Jon-Tom could sense what the wizard was leading up to. “It would be too much to hope that someone like that resides in Lynchbany or points nearby, I suppose.”

“Too much by many leagues, I fear. Broken instruments are simple to fix. Broken magic is much more difficult. Something like your duar which combines both is almost impossible to make well again. I know by reputation of only one craftsman who might, I say might, have the mastery to make your instrument whole once more. His name is Couvier Coulb. It is rumored he resides in the town of Strelakat Mews, which lies in the jungle south of far Chejiji.”

“I don’t know where that is.”

“Because you have never traveled that far south, my boy. For that matter, neither have I. It is a long journey.”

Jon-Tom sighed. They’d been through this before. “How did I know you were going to say that?”

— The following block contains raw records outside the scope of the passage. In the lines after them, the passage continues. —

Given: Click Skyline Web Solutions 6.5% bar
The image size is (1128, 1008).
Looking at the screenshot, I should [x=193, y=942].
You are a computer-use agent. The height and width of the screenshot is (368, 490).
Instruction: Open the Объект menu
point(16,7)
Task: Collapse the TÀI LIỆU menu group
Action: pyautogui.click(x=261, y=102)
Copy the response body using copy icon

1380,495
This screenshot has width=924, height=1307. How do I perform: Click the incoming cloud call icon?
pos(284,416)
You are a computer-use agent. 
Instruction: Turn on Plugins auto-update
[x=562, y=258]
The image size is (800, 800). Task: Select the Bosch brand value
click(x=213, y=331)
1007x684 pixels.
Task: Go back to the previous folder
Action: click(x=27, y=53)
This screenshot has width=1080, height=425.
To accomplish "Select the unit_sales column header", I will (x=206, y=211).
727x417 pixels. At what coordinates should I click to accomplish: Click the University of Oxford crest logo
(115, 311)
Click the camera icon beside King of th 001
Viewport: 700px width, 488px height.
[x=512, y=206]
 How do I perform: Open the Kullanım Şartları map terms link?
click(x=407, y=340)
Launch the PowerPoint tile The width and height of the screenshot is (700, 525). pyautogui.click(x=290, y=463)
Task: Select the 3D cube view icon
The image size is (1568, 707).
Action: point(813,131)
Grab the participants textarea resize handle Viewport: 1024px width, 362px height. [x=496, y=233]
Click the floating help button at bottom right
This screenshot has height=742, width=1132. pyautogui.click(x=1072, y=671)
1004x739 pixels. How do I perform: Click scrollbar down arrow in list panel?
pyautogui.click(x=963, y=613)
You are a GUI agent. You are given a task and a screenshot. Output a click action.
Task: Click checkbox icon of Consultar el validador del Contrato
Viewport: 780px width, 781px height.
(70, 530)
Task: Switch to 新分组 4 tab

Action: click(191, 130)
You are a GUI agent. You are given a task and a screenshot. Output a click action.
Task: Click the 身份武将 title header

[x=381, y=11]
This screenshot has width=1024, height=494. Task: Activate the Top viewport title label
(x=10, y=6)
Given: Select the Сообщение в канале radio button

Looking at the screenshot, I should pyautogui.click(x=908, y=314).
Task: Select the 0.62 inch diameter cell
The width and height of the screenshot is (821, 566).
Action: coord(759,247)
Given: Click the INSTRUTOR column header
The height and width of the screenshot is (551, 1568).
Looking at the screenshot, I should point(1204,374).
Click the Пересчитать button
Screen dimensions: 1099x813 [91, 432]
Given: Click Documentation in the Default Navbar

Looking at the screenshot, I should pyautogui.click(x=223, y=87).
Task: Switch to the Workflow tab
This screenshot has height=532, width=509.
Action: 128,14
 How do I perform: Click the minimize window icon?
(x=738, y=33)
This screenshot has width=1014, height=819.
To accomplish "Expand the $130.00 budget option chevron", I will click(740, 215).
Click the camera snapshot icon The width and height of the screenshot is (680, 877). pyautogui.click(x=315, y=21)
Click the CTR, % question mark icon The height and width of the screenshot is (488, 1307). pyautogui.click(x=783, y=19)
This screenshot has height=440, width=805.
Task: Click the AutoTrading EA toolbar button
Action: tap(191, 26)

“Because you have a good memory, not because you are prescient. Chejiji is a seaport on the upper southern shore of the Glittergeist Sea. If you wish your instrument repaired, that is where you will have to go.”

“I don’t know, sir. I just don’t know.” He sat down in an intact, unvomited-upon chair. “I’ve never gone on a long trip without my duar. How am I going to protect myself?”

“Disconcerting as it seems, it appears you will have to rely upon your fighting skills and your wits.” Jon-Tom couldn’t be sure if the wizard was disparaging one talent or both. “If I have done nothing to sharpen the latter this past year then I have failed as a teacher. Be you magician or spellsinger, sorceror or cardsharp, necromancer or solicitor, in the final analysis one lives or perishes by one’s wits.”

Jon-Tom summoned a weak smile. “You’ve been a good instructor, sir, and I have learned a lot. It’s just that knowing I’m going to have to find this Couvier Coulb without being able to rely on my spellsinging to help me along the way is pretty scary.”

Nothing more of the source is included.